A memory optimization technique for software-managed scratchpad memory in GPUs
Computer Science Department, University of California, Los Angeles
IEEE 7th Symposium on Application Specific Processors, 2009, SASP ’09, p.43-49
@conference{moazeni2009memory,
title={A memory optimization technique for software-managed scratchpad memory in GPUs},
author={Moazeni, M. and Bui, A. and Sarrafzadeh, M.},
booktitle={Application Specific Processors, 2009. SASP’09. IEEE 7th Symposium on},
pages={43–49},
year={2009},
organization={IEEE}
}
With the appearance of massively parallel and inexpensive platforms such as the G80 generation of NVIDIA GPUs, more real-life applications will be designed or ported to these platforms.
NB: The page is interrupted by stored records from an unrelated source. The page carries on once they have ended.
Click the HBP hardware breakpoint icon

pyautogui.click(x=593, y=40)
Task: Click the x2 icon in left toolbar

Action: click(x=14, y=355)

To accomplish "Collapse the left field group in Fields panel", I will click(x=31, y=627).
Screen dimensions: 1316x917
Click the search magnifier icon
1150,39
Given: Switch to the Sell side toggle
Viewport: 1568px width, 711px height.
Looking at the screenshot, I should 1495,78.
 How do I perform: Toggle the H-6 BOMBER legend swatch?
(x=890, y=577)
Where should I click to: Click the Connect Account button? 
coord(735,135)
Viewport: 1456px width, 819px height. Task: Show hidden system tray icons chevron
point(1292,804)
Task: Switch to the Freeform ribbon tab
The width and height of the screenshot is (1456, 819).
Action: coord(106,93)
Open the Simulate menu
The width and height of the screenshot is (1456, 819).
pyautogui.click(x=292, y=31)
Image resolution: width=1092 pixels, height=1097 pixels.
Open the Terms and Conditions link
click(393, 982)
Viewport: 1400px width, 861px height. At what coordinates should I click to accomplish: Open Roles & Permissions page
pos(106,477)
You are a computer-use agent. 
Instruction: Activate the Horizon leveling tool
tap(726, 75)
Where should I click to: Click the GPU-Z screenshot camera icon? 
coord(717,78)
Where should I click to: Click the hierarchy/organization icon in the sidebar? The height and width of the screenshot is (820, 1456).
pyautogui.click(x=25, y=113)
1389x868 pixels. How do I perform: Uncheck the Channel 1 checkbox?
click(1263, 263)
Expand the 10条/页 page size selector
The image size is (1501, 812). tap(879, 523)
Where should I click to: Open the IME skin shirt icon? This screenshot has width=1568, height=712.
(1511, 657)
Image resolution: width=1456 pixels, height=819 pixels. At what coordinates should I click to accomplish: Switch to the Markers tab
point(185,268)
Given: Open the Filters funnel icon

This requires structured transformation methods that remove existing application bottlenecks in these platforms. Balancing the usage of on-chip resources, used for improving the application performance, in these platforms is often non-intuitive and some applications will run into resource limits. In this paper, we present a memory optimization technique for the software-managed scratchpad memory in the G80 architecture to alleviate the constraints of using the scratchpad memory. We propose a memory optimization scheme that minimizes the usage of memory space by discovering the chances of memory reuse with the goal of maximizing the application performance. Our solution is based on graph coloring. We evaluated our memory optimization scheme by a set of experiments on an image processing benchmark suite in medical imaging domain using NVIDIA Quadro FX 5600 and CUDA. Implementations based on our proposed memory optimization scheme showed up to 37% decrease in execution time comparing to their naive GPU implementations.